Bien qu’interdite, la plage du Lac rose est très fréquentée et appréciée. Mais attention, « Malakal Mawti » y est très fréquent. En effet, en moyenne, elle enregistre une vingtaine de morts par an. Quarante-huit heures après le drame, Source A vous conduit sur les lieux du drame où les jeunes filles et garçons continuent de se la couler douce. Sans crainte ni pudeur, ils se baignent dans la mer et passent du bon temps. Et la tragédie qui vient de s’y dérouler et qui a emporté une dizaine d’élèves n’a pas su altérer leur passion pour l’Océan.

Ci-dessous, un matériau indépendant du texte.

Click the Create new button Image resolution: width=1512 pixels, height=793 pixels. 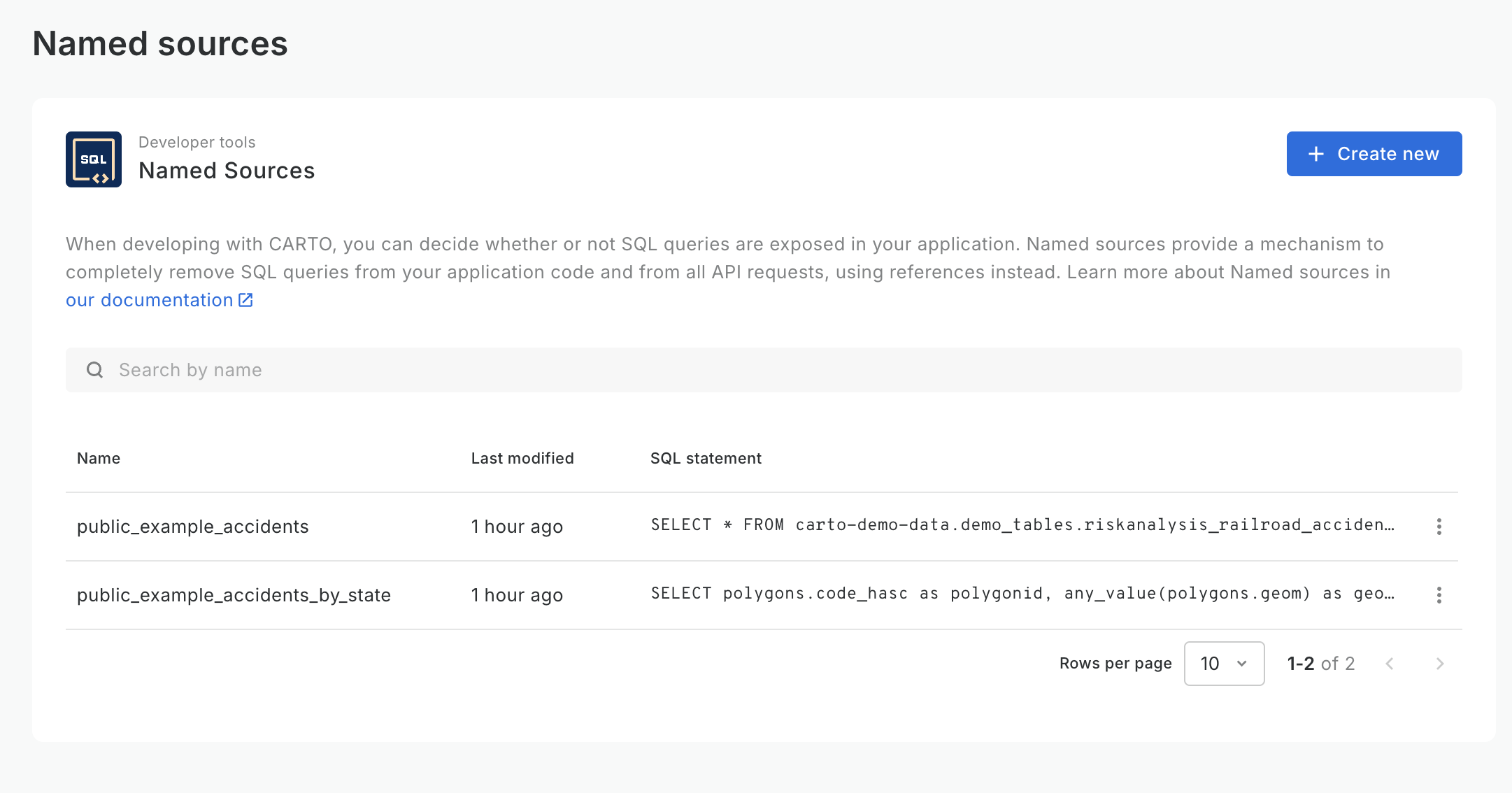pos(1374,154)
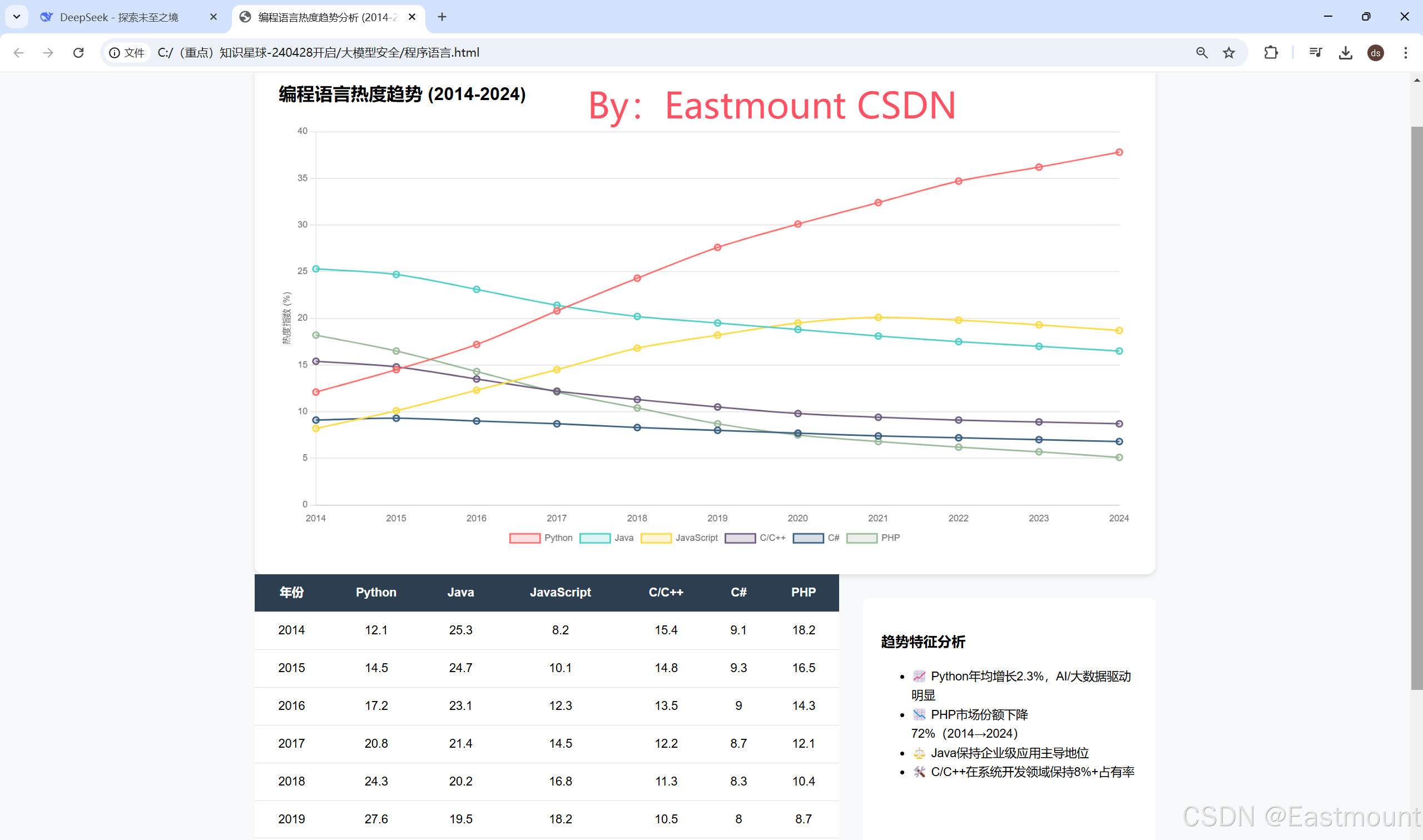
Task: Open the zoom magnifier icon in address bar
Action: 1201,53
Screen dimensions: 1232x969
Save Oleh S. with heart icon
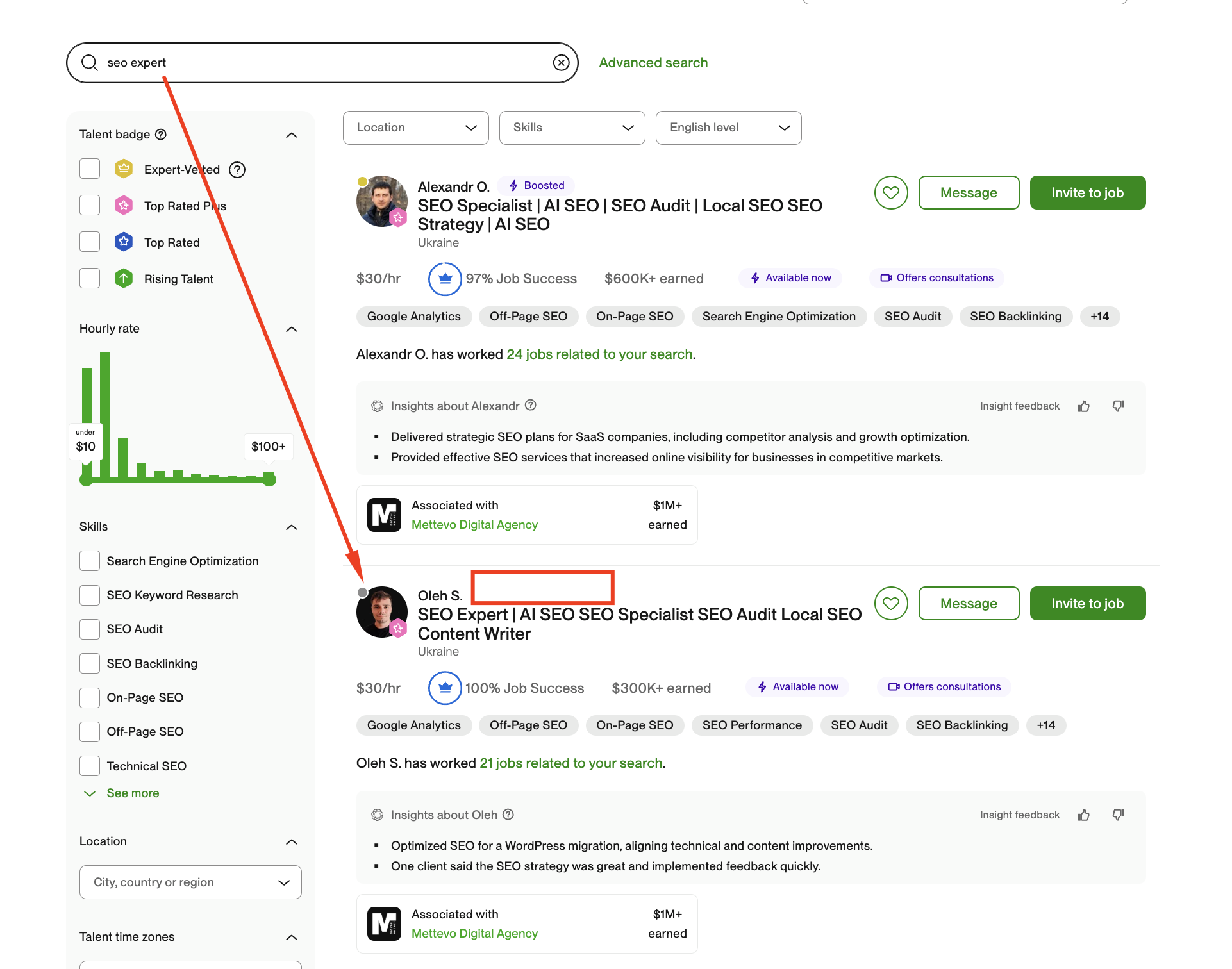(890, 603)
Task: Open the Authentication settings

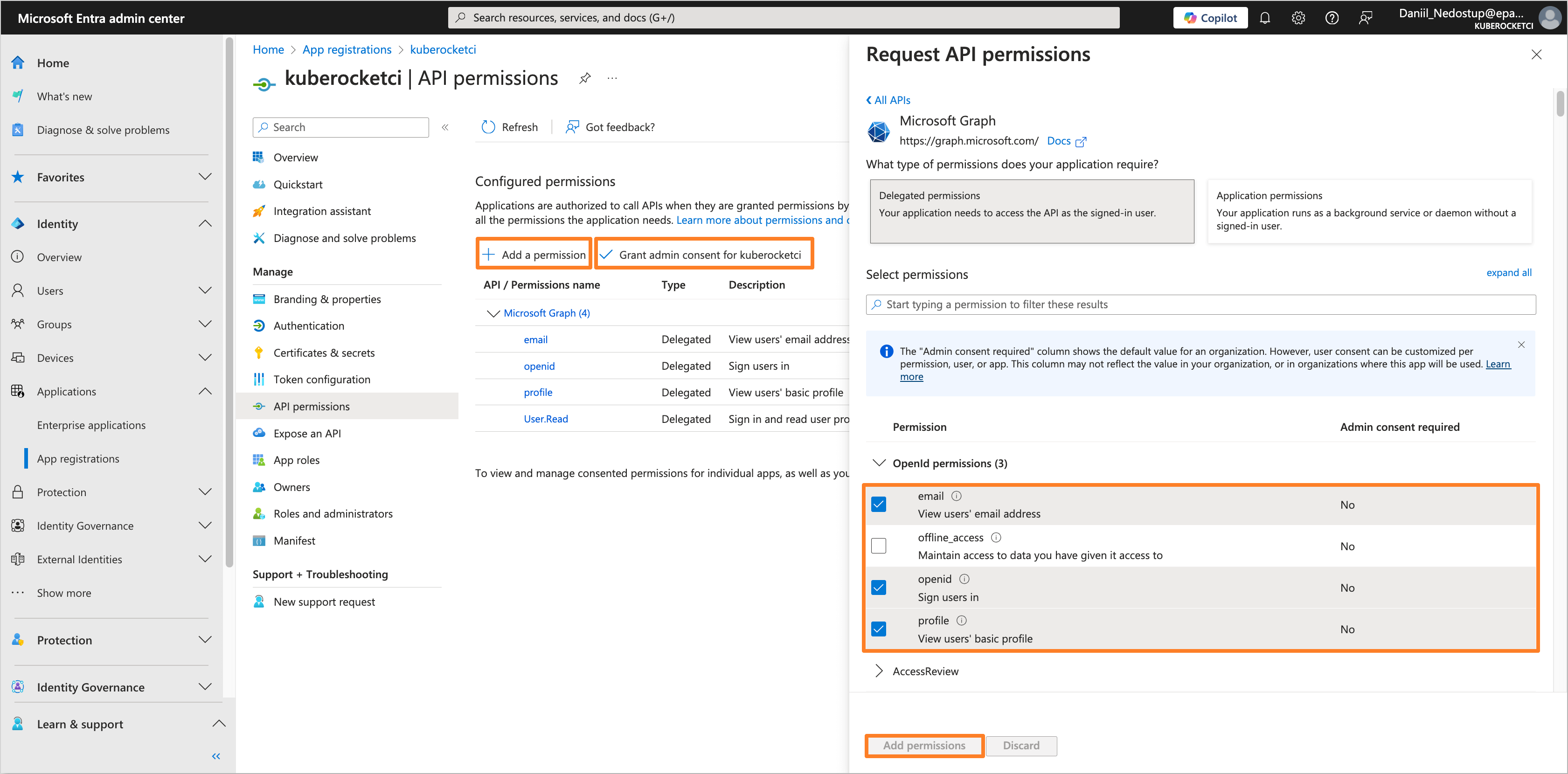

Accéder à la plage de Lac rose n’est pas chose simple. Il requiert plus d’un kilomètre (1 km) de marche ou à bord d’un moyen de transport pour aller plus vite. Après avoir dépassé le lac et escaladé les dunes de sable remplies de gigantesques chameaux, une grande forêt s’ouvre. Au fond d’un chemin dessiné par de longs arbres, l’on entend la sonorité des vagues. Un paysage digne d’une carte postale. Sur une allée de sable blanc à perte de vue, un groupe de jeunes qui marchent, la musique à fond, s’approchent de plus en plus. Glacière, serviette, vêtements trempés, ces ados viennent de célébrer l’anniversaire de leur camarade de classe, dans la gueule du loup.
Quarante-huit heures après la mort d’au moins six candidats au Bfem qui étaient venus se rafraîchir la mémoire au Lac rose, certains de leurs amis sont venus s’adonner à ce jeu dangereux. Inconscience ou ignorance du danger qu’ils encourent, telle est la grande question à laquelle Mohamed va répondre, d’emblée : « Nous préférons cette plage, parce que c’est plus calme et elle est propre. Il n’y a personne qui dérange. On s’est baignés et on est sur le point de rentrer. Nous sommes là depuis ce matin, pour célébrer l’anniversaire d’un camarade de classe. De base, ce n’était pas pour se baigner, mais l’envie de nous retrouver en cours de chemin. Je suis au courant de la noyade.’’
À notre question de savoir ça ne vous fait pas peur ? Mohamed répond : « C’est flippant, mais je me dis que, peut-être, ces enfants ne savaient pas trop nager. Moi, je suis un lébou, impossible pour moi de me perdre en mer. Parfois, des gens viennent nous regarder et repartir. Nous n’allons pas loin en mer.’’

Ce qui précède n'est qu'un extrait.